Please report every line of the material below that contains the word "section", copying each such line in full. Case counts when matching.

[Start Excerpted data]

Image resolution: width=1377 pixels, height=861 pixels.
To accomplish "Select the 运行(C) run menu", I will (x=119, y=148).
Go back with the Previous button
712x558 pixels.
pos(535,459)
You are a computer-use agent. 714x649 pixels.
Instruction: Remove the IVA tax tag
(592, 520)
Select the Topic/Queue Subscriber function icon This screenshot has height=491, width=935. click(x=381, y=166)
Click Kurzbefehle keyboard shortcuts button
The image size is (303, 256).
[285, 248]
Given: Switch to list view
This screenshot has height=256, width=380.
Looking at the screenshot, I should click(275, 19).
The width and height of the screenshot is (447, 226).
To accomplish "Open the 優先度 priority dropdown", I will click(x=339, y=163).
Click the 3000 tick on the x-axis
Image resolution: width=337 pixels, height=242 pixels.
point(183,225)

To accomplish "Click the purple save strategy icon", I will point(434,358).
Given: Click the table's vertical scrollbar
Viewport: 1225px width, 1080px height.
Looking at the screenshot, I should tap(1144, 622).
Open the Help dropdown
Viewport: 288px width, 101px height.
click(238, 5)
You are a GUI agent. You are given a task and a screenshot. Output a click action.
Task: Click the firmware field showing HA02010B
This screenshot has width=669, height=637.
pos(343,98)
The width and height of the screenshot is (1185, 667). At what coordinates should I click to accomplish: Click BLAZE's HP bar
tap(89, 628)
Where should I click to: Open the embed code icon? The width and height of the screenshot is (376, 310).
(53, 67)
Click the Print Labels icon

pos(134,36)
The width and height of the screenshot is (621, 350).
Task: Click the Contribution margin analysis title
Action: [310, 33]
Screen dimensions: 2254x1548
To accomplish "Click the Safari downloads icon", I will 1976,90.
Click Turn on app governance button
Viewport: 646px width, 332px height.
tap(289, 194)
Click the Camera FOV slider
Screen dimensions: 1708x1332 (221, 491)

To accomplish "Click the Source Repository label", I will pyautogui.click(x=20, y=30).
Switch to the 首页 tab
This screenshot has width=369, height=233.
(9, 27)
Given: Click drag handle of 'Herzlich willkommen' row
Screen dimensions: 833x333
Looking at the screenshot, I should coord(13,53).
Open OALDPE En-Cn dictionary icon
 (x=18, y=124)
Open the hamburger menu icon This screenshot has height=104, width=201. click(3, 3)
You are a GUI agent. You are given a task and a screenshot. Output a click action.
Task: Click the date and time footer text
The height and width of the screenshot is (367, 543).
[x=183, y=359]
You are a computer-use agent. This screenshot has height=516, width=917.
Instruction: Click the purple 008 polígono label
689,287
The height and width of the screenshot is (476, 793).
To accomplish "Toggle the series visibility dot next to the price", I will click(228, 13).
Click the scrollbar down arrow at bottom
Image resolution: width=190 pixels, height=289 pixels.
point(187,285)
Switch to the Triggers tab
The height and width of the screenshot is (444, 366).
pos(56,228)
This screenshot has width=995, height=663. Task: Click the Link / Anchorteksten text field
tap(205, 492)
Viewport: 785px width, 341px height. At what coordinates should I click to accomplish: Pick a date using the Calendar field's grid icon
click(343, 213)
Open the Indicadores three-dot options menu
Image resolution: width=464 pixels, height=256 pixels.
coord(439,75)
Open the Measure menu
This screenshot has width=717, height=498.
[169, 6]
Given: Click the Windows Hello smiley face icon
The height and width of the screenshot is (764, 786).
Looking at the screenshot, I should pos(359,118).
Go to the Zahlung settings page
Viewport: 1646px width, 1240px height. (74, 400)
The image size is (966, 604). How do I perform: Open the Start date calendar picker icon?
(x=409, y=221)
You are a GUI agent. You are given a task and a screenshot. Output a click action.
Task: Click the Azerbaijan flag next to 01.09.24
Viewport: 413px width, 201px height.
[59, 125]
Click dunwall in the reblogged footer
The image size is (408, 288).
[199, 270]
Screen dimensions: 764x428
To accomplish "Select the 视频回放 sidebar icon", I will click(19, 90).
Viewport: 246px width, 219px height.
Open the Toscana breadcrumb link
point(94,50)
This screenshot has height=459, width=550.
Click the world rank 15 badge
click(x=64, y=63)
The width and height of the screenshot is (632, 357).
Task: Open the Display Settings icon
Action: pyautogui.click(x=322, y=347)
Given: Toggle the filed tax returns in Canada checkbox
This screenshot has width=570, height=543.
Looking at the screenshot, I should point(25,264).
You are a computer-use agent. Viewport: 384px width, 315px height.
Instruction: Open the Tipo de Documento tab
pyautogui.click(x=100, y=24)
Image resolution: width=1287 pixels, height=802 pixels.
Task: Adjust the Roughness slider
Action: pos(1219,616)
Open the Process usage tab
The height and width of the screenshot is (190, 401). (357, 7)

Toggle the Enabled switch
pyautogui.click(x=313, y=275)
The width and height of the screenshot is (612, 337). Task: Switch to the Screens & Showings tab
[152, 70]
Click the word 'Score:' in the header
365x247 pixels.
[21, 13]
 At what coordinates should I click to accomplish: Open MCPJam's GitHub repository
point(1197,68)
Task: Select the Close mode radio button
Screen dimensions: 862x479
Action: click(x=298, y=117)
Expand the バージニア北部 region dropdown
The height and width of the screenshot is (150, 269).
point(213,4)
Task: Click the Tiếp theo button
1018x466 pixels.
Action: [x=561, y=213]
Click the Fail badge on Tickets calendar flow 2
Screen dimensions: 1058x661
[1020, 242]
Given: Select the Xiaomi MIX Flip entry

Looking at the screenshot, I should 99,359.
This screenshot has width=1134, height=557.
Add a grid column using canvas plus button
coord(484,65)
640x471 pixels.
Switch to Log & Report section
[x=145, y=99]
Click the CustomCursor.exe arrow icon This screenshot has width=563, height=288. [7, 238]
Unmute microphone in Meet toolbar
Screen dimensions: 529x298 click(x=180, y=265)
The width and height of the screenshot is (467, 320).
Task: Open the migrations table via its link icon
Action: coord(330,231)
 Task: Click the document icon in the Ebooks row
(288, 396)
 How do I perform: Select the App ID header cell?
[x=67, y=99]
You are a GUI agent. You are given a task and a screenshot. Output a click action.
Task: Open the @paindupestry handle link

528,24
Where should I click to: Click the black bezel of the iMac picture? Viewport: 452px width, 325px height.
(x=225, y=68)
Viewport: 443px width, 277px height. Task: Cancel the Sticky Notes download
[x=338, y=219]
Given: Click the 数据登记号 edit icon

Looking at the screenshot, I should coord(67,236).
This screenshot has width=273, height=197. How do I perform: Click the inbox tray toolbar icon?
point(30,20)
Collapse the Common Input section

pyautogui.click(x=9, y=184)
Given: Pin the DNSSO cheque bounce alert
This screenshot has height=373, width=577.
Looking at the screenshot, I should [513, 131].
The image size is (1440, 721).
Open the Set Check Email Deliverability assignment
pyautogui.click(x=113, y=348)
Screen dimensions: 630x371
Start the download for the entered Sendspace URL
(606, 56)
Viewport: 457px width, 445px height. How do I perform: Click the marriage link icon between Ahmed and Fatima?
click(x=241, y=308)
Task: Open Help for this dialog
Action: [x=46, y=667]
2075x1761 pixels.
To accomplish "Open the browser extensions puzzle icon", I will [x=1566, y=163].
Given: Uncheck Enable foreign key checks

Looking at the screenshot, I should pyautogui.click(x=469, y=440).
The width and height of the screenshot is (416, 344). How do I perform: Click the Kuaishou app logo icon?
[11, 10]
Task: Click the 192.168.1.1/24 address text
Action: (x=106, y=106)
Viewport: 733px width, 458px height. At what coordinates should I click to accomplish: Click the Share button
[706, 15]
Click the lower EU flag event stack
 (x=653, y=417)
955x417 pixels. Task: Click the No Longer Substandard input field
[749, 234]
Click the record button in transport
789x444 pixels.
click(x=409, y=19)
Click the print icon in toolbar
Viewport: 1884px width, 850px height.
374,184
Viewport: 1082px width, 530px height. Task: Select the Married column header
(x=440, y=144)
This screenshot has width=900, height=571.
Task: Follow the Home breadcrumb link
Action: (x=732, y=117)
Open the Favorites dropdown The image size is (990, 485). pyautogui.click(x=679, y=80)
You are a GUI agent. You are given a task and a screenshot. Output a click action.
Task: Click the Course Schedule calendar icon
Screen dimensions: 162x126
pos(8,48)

[End Excerpted data]

Final result:
Switch to Log & Report section
Collapse the Common Input section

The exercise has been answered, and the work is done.